258.長い名の子

羽坂    岡野  武夫

  昔々、あるところに、年寄りの夫婦がおったと、長い間子供ができなんだが、それが年いってから、ひょこんと男の子ができたもんで、どんな名前にしたらよかろうかと、ほかの人に話し聞いたら、短い名前やと早よう死んでしもうけに、長い名前がいいがでないかというたと。そしたら「権平の、てきてき大高入道、播磨の別当焼山栄助そうろう」ちゅう名前をつけたがや、あるとき、その子が近所の川へ行って水遊びをしとっつたぎと、そしたら溺れたもんで、他の子が助けを呼びにきて、「権平のてきてき、大高入道播磨の・・・・ちゃんな溺れた」ちゅうて言うとる間に、本当に溺れて死んでしもうたぎと。
(大成638「長い名の子」・通観322「長い名の子供」)

(類話)

一青    北林  ふみ子

(付記)

長い名の子供

  ある夫婦に子供ができ「ちょん」という名をつけた。

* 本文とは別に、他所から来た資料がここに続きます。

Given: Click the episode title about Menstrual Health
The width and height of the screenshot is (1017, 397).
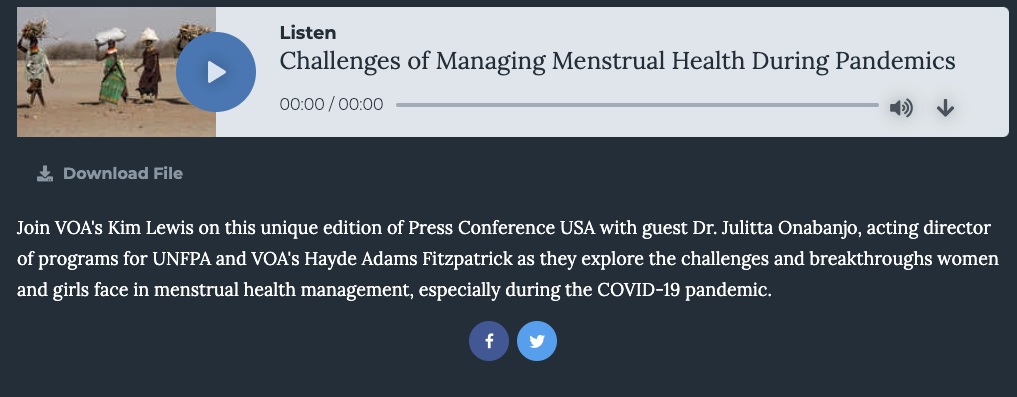Looking at the screenshot, I should click(x=617, y=61).
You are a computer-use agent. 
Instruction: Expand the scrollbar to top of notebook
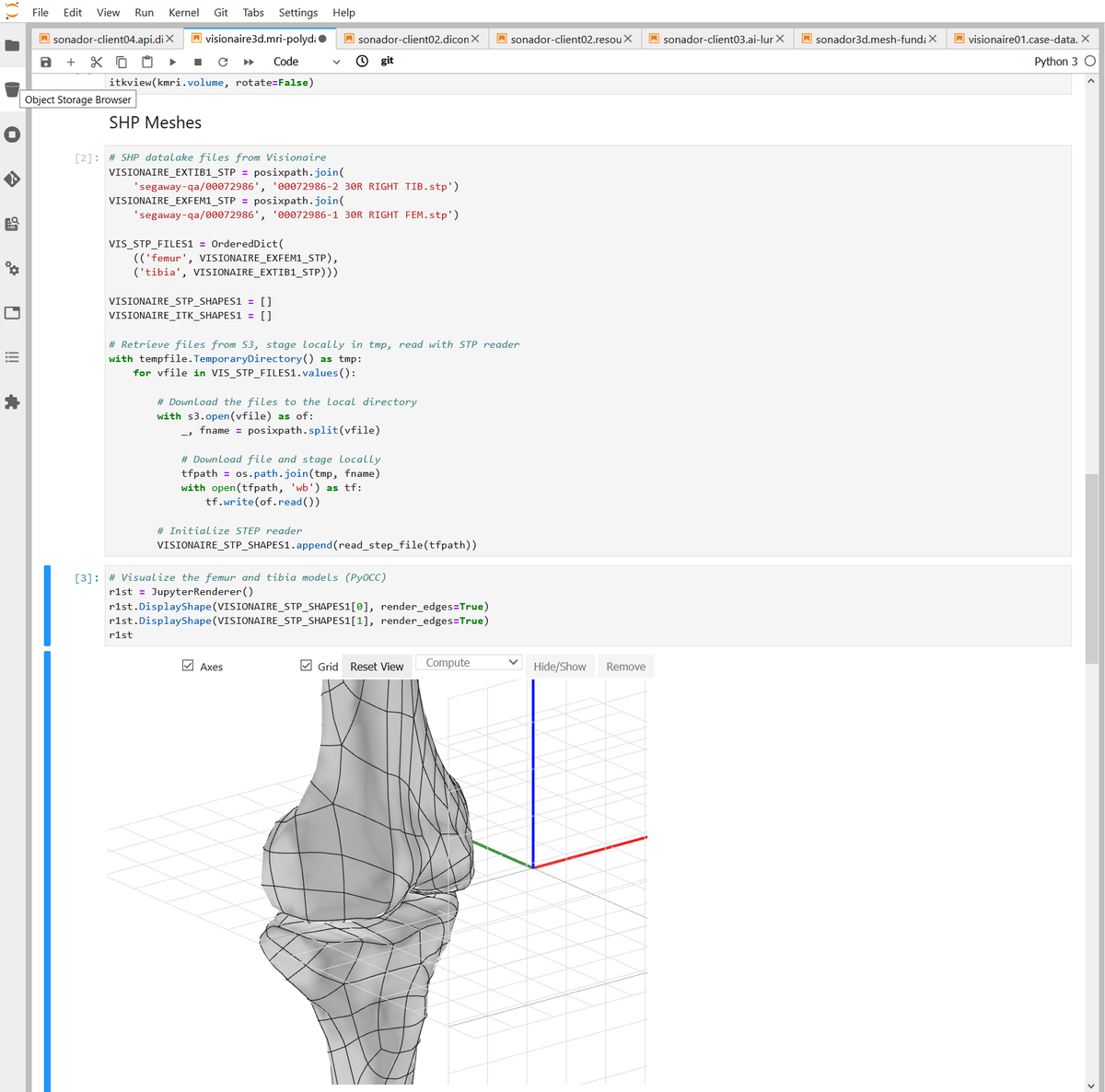point(1092,79)
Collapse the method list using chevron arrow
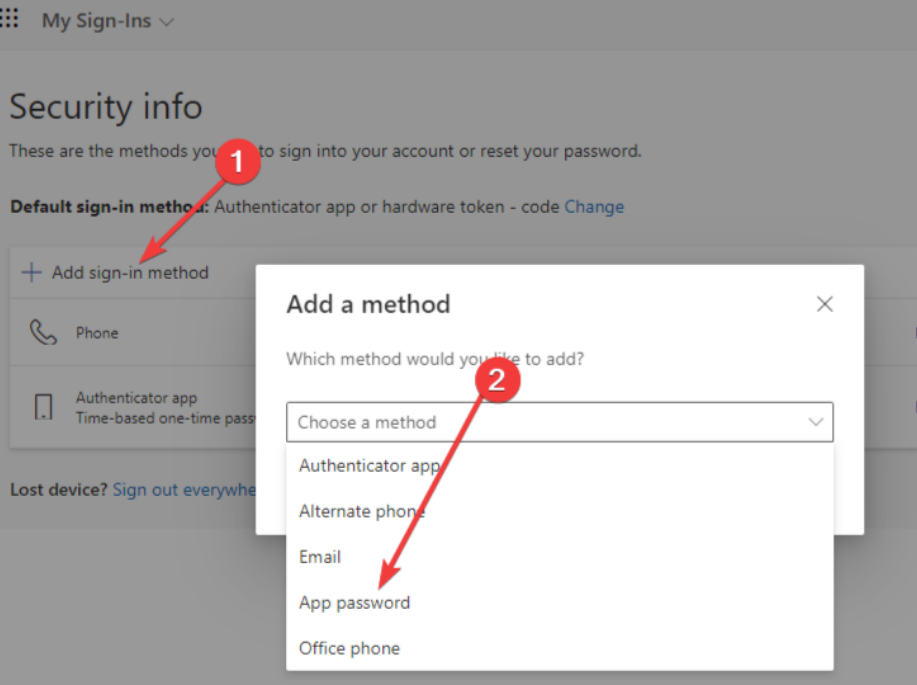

するとその子は早死にしてしまい、短い名がいけなかったのだろうと、次に生まれた子には和尚さんに頼んで「ジュゲムジュゲム、パイポウバイポウ、チュウリンガー、チュウリンガー、チウリンジジョギメの長助」などという長い名前をつけてもらう。
  その子は無事成長するが、ある時友だちと遊んでいて井戸に落ち、友だちが助けを求めてその子を呼んでいるうちに、名前が長すぎて時間がかかり死んでしまったという笑話。長い名前は元来導いものとされた。神々の名ほど長く讃えるもので祝福されるべきめでたい名であった。おもしろさの中心は長い名前の言葉としての口調で対句的表現になっているところにある。